Este é o meu quartinho de bagunça. Da embalagem vazia de Chokito ao último livro do Saramago que eu não terminei de ler, você encontrará aqui de tudo um pouco.

quinta-feira, maio 01, 2008

Contos Claustrofóbicos para a Hanna, parte II

Telefone

Tinha de estar na porta do Canecão em vinte minutos, mas o Caco ainda não tinha ligado e ela precisava tomar banho. O telefone sem fio não estava funcionando, e aquele pão-duro do Caco, porque usava orelhão, nunca ligava pro seu celular, então resolveu tomar banho de porta aberta, já que tinha certeza que ele ligaria na hora exata do xampu, como sempre.
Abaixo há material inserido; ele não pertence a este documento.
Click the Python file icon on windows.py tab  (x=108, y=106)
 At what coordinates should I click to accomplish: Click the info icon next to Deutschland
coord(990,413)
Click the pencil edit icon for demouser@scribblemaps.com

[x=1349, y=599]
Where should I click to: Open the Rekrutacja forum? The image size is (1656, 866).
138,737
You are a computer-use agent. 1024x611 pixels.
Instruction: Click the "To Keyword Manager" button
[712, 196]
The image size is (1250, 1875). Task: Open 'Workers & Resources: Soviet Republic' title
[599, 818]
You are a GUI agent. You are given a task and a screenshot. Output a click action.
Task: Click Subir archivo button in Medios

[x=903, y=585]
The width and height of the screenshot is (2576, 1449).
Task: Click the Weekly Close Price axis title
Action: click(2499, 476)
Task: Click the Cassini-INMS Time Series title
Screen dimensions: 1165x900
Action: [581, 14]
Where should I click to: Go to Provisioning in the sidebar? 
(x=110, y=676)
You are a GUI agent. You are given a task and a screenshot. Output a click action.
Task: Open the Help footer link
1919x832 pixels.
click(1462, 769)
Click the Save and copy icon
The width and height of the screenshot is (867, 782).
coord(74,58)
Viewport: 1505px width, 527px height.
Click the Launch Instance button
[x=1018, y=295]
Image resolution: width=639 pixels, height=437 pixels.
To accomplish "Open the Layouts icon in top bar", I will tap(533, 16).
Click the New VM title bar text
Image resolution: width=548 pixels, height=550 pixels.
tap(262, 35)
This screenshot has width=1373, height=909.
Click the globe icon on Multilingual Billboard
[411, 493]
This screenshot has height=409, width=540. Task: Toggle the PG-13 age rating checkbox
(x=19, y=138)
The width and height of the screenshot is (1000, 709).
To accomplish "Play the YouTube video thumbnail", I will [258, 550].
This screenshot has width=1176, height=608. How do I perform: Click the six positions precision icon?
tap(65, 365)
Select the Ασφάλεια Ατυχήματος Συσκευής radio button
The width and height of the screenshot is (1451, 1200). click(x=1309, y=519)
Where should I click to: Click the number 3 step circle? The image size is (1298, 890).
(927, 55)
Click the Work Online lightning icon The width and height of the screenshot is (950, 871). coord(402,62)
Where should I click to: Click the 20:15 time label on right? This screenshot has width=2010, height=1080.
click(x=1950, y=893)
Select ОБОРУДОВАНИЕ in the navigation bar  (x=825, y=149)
Pois era a hora exata do xampu, e o telefone tocou. Caraca, ela bem que sabia! Fechou o chuveiro, encharcou o corredor até a sala e não era o Caco, era a Marcinha querendo saber do Caco. Pediu pra amiga ficar tentando falar com ele, que faltavam só 17 min pro show e ela ainda estava tomando banho, e tudo ficou ainda mais angustiante quando a Marcinha disse que já estava na porta com o Paulo, a Tati, o Pedro, o Marlan, o Guto e aquela namorada escrota dele, a Blergueth, hahaha, e que eles iam comprar ingresso na mão de cambista mesmo, porque o Canecão estava lo-ta-do, aquilo ali estava uma lou-cu-ra, você não tem no-ção, e a mulher não pa-ra-va de falar, e agora faltavam só 15 minutos, caraca!, o Caco provavelmente estava ligando pra ela naquele exato momento, beijo, beijo, tchau, deixa o celular no vibra, te ligo já, ok! Ufa. Abre chuveiro, enxagüa xampu, telefone toca, chuveiro fecha, ela nada crawl na poça entre o banheiro e o telefone, atende e ainda tem tempo de ouvir o Caco dizendo: Ih, acho que ela já saiu... Não, não, Caco! Caco, eu não saí nada, alô-alô, m'escuta!, eu tô aqui, me ouve! E o telefone: pu, pu, pu, pu, pu...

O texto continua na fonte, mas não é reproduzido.